Cardiogenic Shock Part 3a: Treatment - Medical Management

Medical management of heart failure was briefly discussed in LV failure part 4. The medical management of any shock should be addressed in terms of oxygen delivery. Cardiogenic shock occurs when there is not enough oxygen delivery for the patient’s demand due to decreased cardiac output related to the heart. The primary problem with oxygen delivery is hemodynamics but also the decrease in organ perfusion. Hemodynamically there is a drop in stroke volume leading to the hemodynamic derangements shown in Figure 1.


Figure 1: Breaking Down Cardiogenic Shock Hemodynamic Problems


The problem with perfusion is that the decrease in blood pressure drops the pressure gradient and reduces blood flow to the organs. This means that the medical management must optimize hemodynamics and maintain perfusion. Additionally, the oxygen delivery must be higher than the oxygen consumption. If the delivery is unable to be increased appropriately, another way to meet oxygen delivery goals is to decrease consumption.


Figure 2: Oxygen Delivery vs. Oxygen Consumption

Cardiogenic shock problems to be addressed:

A. Decreased oxygen delivery:

1. Increased preload

2. Decreased contractility

3. Increased afterload

4. Hypotension/Poor perfusion

B. Increased oxygen consumption


A. Decreased Oxygen Delivery

1. Increased Preload

When there is decreased stroke volume this leaves more volume in the ventricle which increases preload. When there is too much preload, the myocytes get overdistended which decreases the ability to contract and worsens stroke volume.

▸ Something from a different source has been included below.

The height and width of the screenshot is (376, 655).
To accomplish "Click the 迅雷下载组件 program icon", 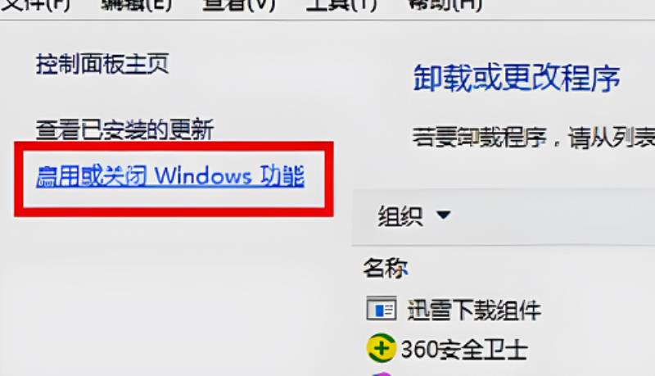I will (x=381, y=309).
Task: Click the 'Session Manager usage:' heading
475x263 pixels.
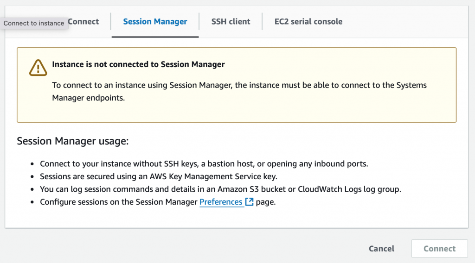Action: tap(73, 141)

Additionally, the decreased perfusion decreases lusitropy and the ventricle loses its ability to relax and worsens preload.


Medical management: The ideal medication would be a venodilator that has positive lusitropy. Dilating the venous system will decrease the amount of volume returning to the ventricle and will lower the preload. Most venodilators have lusitropic properties which will allow more ventricular relaxation.


2. Decreased Contractility:

When there is decreased contractility, the ventricle has problems ejecting blood forward. This leads to decreased stroke volume and worsens cardiac output. As stated in LV contractility, contractility is independent of preload and afterload, but the function, or ejection fraction, can change with alterations in preload and afterload. Medications can be given that increase the contractility or squeeze of the myocytes.


Medical management: The ideal medications are inotropes. Inotropes are divided into whether they increase or decrease the afterload. Inodilators are medications that increase contractility and arteriodilate. Inopressors are medications that increase contractility and vasoconstrict.


3. Increased Afterload:

When there is decreased stroke volume and cardiac output, the body recognizes the decreased flow and blood pressure and responds by increasing the constriction on the arteries to help keep the blood pressure up. This response is helpful in other forms of shock, but vasoconstriction will worsen the stroke volume and cardiac output in cardiogenic shock. Reversing this will allow the heart to empty easier and improve function and cardiac output.


The most important hemodynamic component to focus on in congestive heart failure, decompensated heart failure, or cardiogenic shock is reducing afterload. If afterload reduction can be achieved and tolerated, these patients will do significantly better.


Medical management: The ideal medications are arteriodilators. These medications preferentially dilate the arterial system instead of the venous system. Some medications are dose-dependent and will venodilate at lower doses and arteriodilate at higher doses.


4. Hypotension/Poor Perfusion:

To be able to reverse the shock, the patient must be able to perfuse their organs. Perfusion is defined as the blood flow to the organs and relies on the pressure gradient across the organ. A drop in the pressure gradient reduces blood flow and decreases organ perfusion. Organ perfusion is usually said to be mean arterial pressure (MAP) minus central venous pressure (CVP), with a goal MAP ≥ 65mmHg.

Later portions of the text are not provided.